(DATA UNDER STUDY begins)

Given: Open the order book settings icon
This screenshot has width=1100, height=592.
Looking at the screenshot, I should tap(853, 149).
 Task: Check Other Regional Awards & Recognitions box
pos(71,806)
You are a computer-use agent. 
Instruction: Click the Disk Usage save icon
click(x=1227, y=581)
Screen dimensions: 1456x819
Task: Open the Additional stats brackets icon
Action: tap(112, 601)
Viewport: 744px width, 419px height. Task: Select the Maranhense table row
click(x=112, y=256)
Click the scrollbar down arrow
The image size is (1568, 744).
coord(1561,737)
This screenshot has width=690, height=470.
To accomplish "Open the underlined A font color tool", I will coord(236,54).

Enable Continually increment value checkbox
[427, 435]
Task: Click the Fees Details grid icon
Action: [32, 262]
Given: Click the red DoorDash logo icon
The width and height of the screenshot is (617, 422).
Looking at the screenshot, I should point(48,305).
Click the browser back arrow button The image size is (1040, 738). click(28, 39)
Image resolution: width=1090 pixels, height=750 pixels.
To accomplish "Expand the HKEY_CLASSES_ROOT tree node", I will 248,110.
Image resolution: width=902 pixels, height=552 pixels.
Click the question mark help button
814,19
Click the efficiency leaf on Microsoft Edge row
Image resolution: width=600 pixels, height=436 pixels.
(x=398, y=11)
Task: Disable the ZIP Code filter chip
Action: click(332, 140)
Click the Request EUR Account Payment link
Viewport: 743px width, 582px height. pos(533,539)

(DATA UNDER STUDY ends)

Every line from the data above that contains "Given" must appear in the answer.

*EXERCISE RESULT*:
Given: Open the order book settings icon
Given: Click the red DoorDash logo icon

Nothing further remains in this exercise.